Abidjan, 02 juil 2026 (AIP) – Le président du Parti des peuples africains-Côte d’Ivoire (PPA-CI), Laurent Gbagbo, a justifié, jeudi, le lancement de son projet de pacte social en mettant en avant l’urgence de répondre aux nombreuses difficultés sociales auxquelles sont confrontées les populations ivoiriennes.
S’exprimant lors d’une conférence de presse tenue à son cabinet à Cocody, M. Gbagbo a expliqué que cette initiative s’inscrit dans la vision sociale de son parti, mais surtout dans le contexte d’un pays qu’il estime confronté à une pauvreté persistante et à des frustrations multiples.
« C’est important parce que nous sommes socialistes, mais c’est important surtout parce que nous vivons dans un pays du tiers-monde frappé par la pauvreté. Nous voyons souvent des scènes difficiles à supporter », a-t-il déclaré, estimant que les frustrations sociales quotidiennes s’ajoutent aux frustrations politiques.
L’ancien chef de l’État a cité plusieurs secteurs qu’il juge prioritaires, notamment le logement, l’éducation et la santé. Il a évoqué les opérations de destruction d’habitations, le déficit d’infrastructures scolaires ainsi que les difficultés d’accès aux soins de santé.

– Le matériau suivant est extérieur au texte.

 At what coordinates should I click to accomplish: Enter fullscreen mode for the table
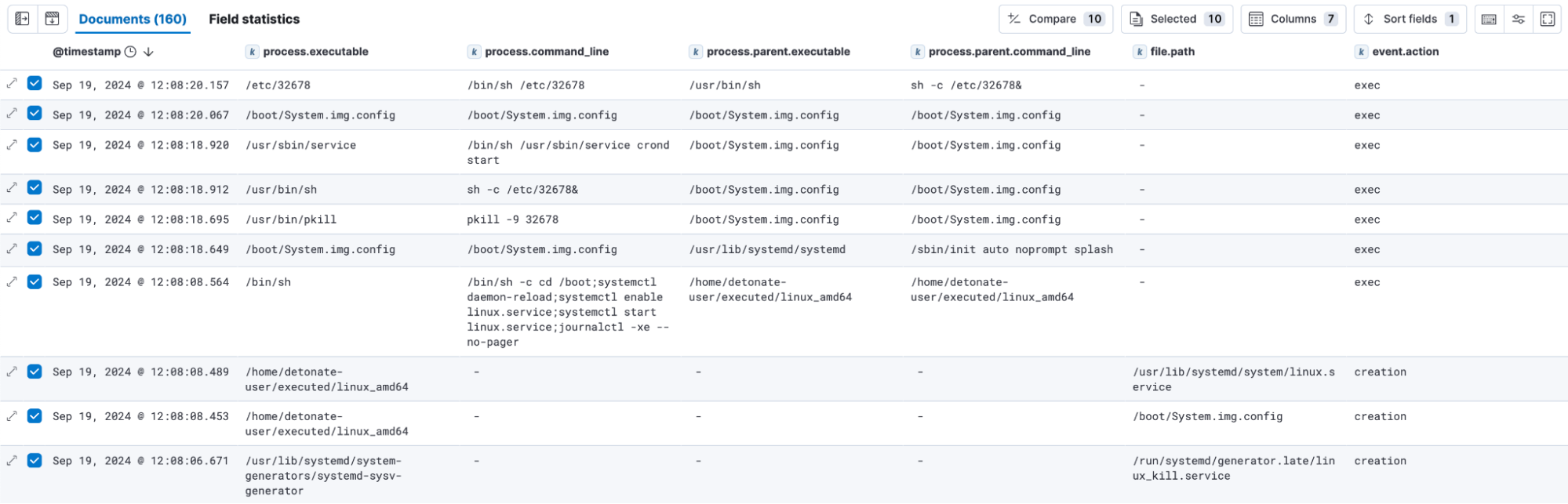(x=1548, y=19)
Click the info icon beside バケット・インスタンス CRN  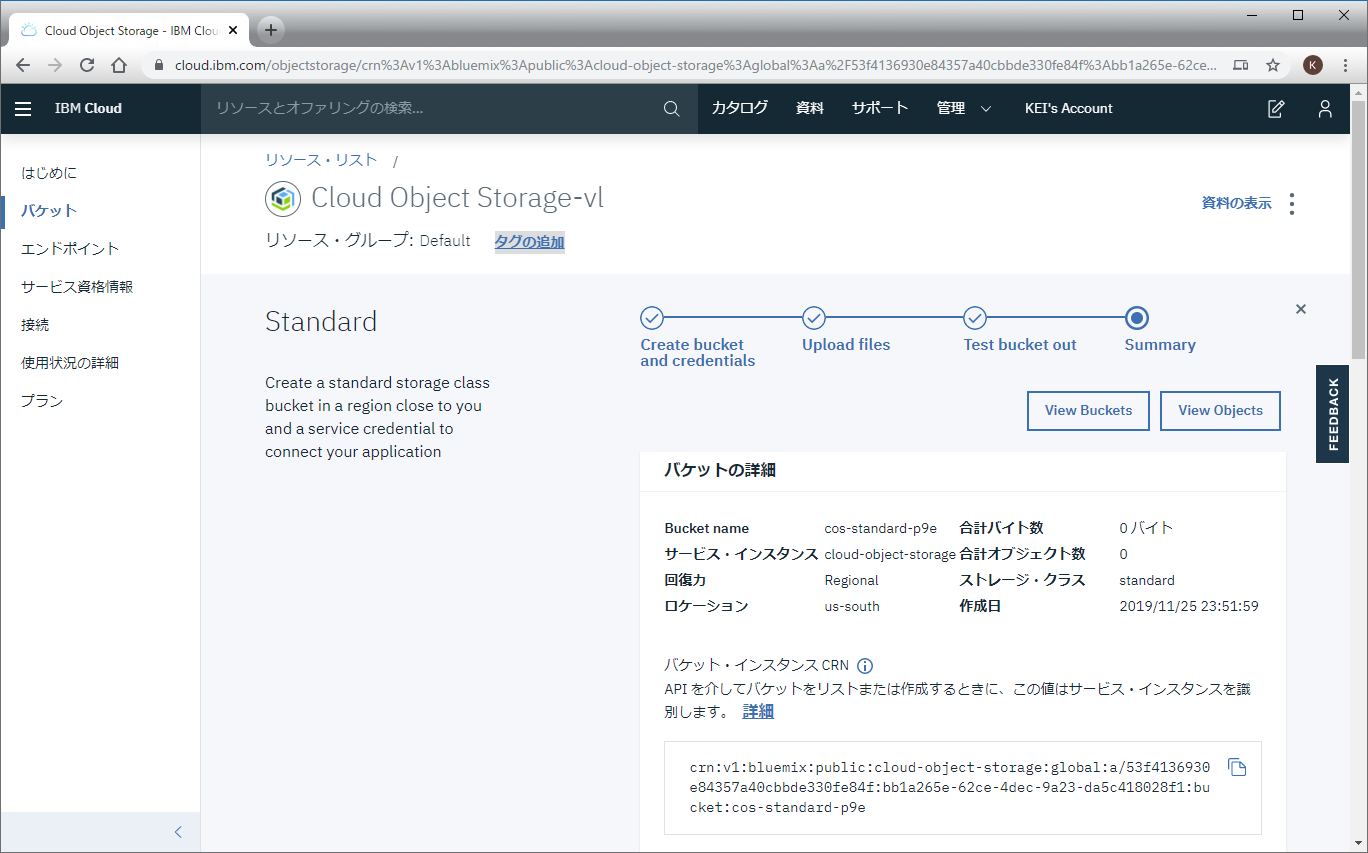[x=866, y=666]
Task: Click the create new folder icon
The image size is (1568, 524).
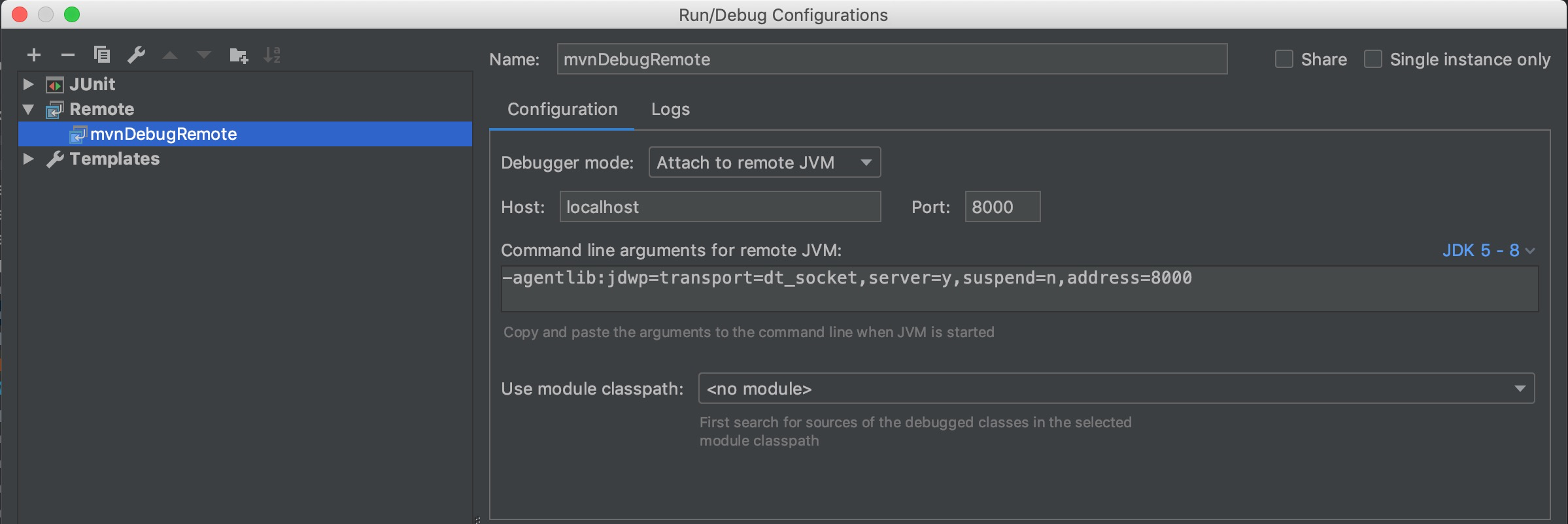Action: 239,56
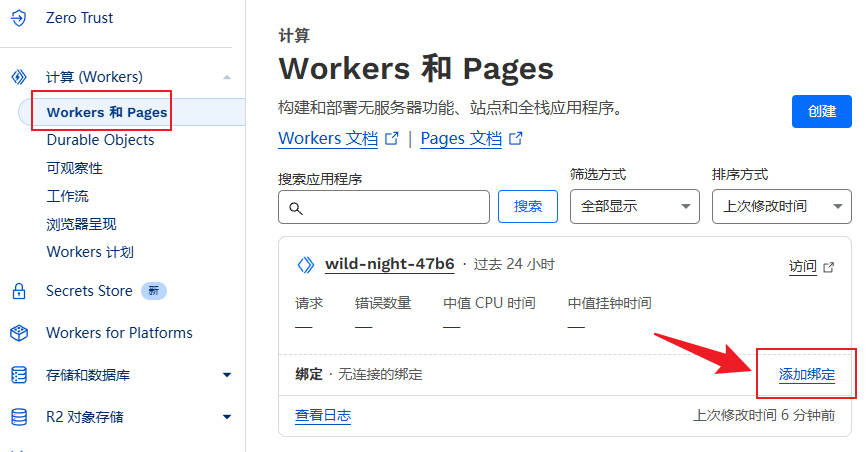868x452 pixels.
Task: Open 可观察性 in the sidebar
Action: click(x=74, y=168)
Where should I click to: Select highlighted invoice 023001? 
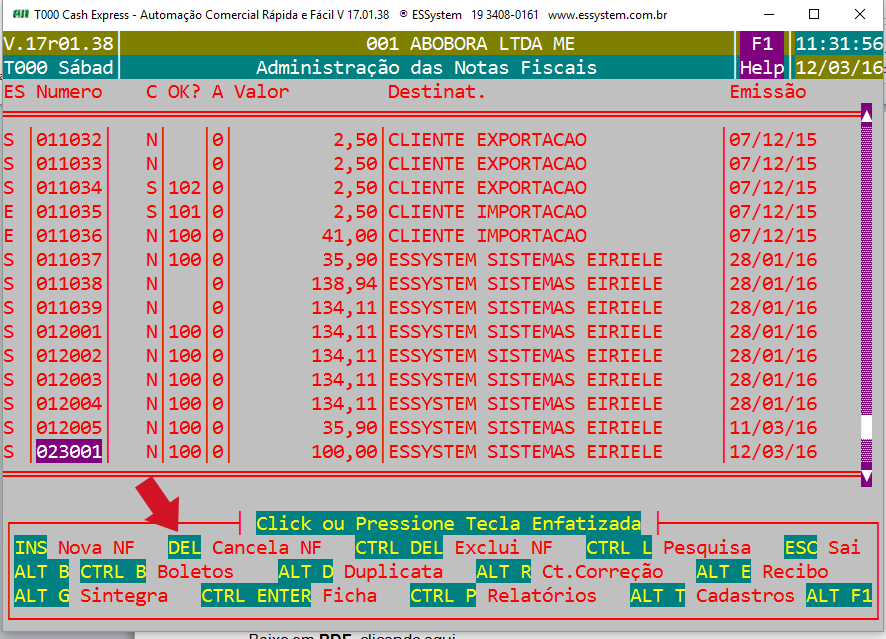click(69, 452)
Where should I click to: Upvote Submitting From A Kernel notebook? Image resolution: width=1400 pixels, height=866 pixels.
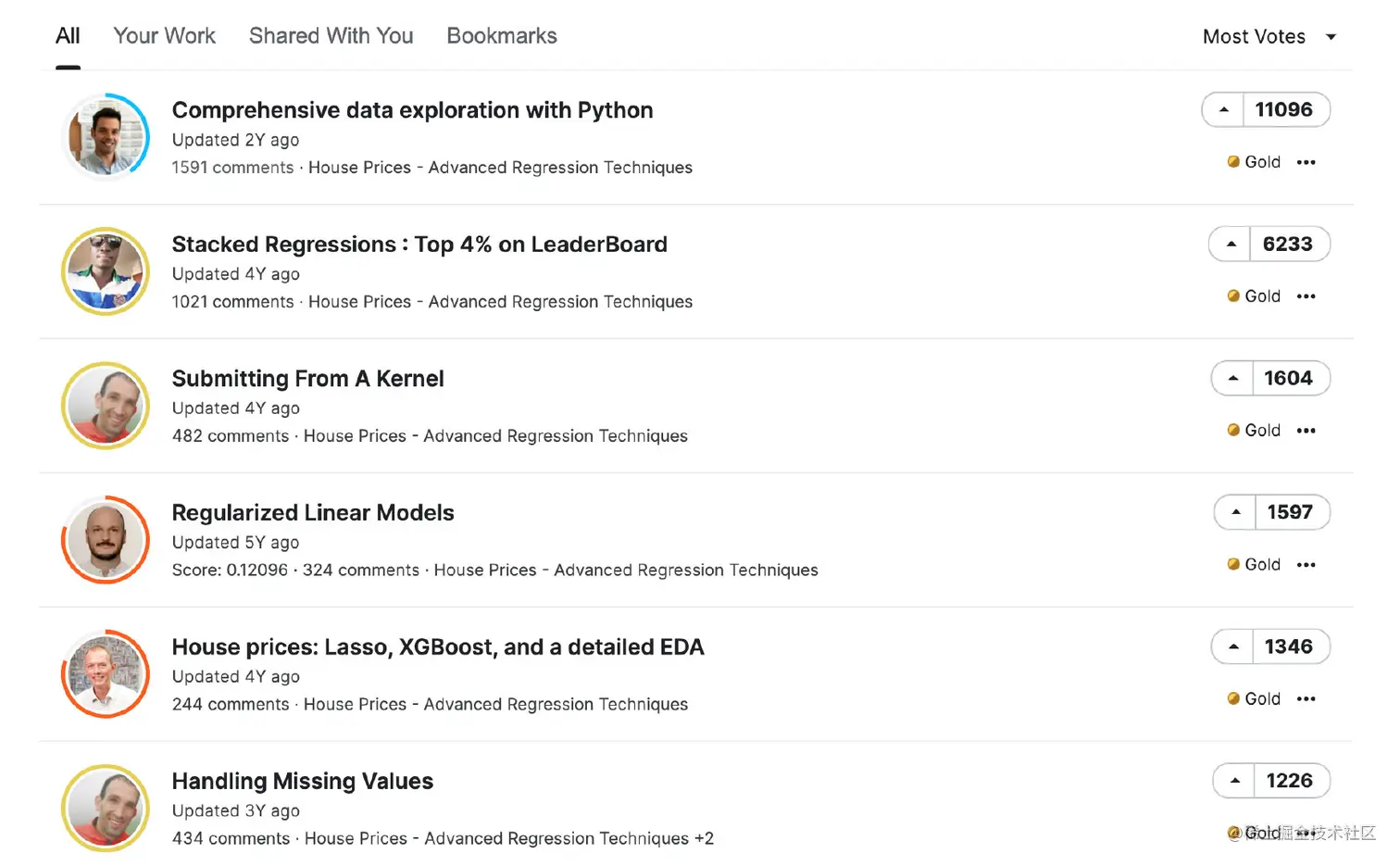click(x=1233, y=379)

Revenant sur son expérience de député durant deux mandats, Laurent Gbagbo a souligné que le contact direct avec les populations lui a permis de mesurer l’ampleur des difficultés vécues dans plusieurs localités du pays.
« J’ai fait le tour de toute la Côte d’Ivoire. On a vu des choses qu’on n’imaginait pas. Quand on prend certaines positions, on n’est pas toujours compris parce que ce qu’on a vu, les autres ne l’ont pas vu », a-t-il affirmé.
Illustrant son propos, le président du PPA-CI a rappelé avoir supprimé, durant son mandat à la tête de l’État, l’obligation de l’uniforme scolaire afin d’alléger les charges des familles les plus modestes.
Selon lui, les politiques publiques doivent davantage intégrer les réalités sociales, notamment dans la construction des établissements secondaires, le recrutement et l’affectation des enseignants. Il a déploré que certains collèges restent parfois une année entière sans professeur de mathématiques.
Abordant la question de la santé, Laurent Gbagbo a également évoqué les difficultés rencontrées, selon lui, pour obtenir l’affectation d’un médecin dans la sous-préfecture d’Ouragahio, malgré l’existence d’un hôpital construit avec la contribution des populations.
« Est-ce normal qu’on affecte pas automatiquement un médecin ? Je ne parle même pas des médicaments », s’est-il interrogé, estimant que les problèmes sociaux demeurent nombreux dans plusieurs communes d’Abidjan, notamment à Yopougon, Koumassi, Port-Bouët et Abobo.
Pour le président du PPA-CI, ces différentes préoccupations justifient la nécessité d’un pacte social destiné à remettre les questions liées aux conditions de vie des populations au centre du débat public.